Advanced Dockerfiles

Objectives
Dockerfile usage summary
The RUN instruction
More about the RUN instruction
Collapsing layers
The EXPOSE instruction
Exposing ports
The COPY instruction
Build context isolation
ADD
ADD, COPY, and the build cache
VOLUME
The WORKDIR instruction
The ENV instruction
The USER instruction
The CMD instruction
More about the CMD instruction
Overriding the CMD instruction
The ENTRYPOINT instruction
Overriding the ENTRYPOINT instruction
How CMD and ENTRYPOINT interact
Advanced Dockerfile instructions
The ONBUILD instruction

Objectives

We have seen simple Dockerfiles to illustrate how Docker build container images.

In this section, we will see more Dockerfile commands.

`Dockerfile` usage summary

Dockerfile instructions are executed in order.
Each instruction creates a new layer in the image.
Docker maintains a cache with the layers of previous builds.
When there are no changes in the instructions and files making a layer, the builder re-uses the cached layer, without executing the instruction for that layer.
The FROM instruction MUST be the first non-comment instruction.
Lines starting with # are treated as comments.
Some instructions (like CMD or ENTRYPOINT) update a piece of metadata.
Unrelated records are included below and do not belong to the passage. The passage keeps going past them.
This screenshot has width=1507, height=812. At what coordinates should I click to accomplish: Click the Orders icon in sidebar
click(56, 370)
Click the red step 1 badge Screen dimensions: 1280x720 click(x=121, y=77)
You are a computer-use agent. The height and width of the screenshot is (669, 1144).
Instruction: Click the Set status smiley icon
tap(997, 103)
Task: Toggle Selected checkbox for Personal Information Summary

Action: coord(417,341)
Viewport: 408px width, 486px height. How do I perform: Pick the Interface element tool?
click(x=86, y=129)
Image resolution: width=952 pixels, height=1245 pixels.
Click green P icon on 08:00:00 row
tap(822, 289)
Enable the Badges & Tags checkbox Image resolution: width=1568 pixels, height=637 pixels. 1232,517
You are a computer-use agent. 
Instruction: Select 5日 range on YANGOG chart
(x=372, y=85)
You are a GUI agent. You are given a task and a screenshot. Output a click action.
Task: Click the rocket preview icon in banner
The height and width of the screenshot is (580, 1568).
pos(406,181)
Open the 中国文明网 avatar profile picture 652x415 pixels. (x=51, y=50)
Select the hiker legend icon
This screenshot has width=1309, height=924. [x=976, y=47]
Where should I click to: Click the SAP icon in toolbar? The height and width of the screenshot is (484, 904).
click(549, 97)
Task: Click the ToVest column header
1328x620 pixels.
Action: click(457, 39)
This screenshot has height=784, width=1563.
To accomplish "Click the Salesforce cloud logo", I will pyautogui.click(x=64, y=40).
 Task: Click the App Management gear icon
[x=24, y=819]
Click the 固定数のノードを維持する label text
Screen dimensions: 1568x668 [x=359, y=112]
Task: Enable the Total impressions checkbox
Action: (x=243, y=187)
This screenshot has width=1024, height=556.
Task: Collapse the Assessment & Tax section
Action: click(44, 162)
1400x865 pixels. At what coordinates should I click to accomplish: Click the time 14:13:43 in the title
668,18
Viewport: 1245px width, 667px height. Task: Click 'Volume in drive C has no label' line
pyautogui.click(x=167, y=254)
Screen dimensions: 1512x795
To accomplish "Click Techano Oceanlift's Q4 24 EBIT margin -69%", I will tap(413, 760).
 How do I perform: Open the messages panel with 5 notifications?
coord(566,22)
(As a result, each call to these instructions makes the previous one useless.)

The `RUN` instruction

The RUN instruction can be specified in two ways.

With shell wrapping, which runs the specified command inside a shell, with /bin/sh -c:

RUN apt-get update

Or using the exec method, which avoids shell string expansion, and allows execution in images that don't have /bin/sh:

RUN [ "apt-get", "update" ]

More about the `RUN` instruction

RUN will do the following:

Execute a command.
Record changes made to the filesystem.
Work great to install libraries, packages, and various files.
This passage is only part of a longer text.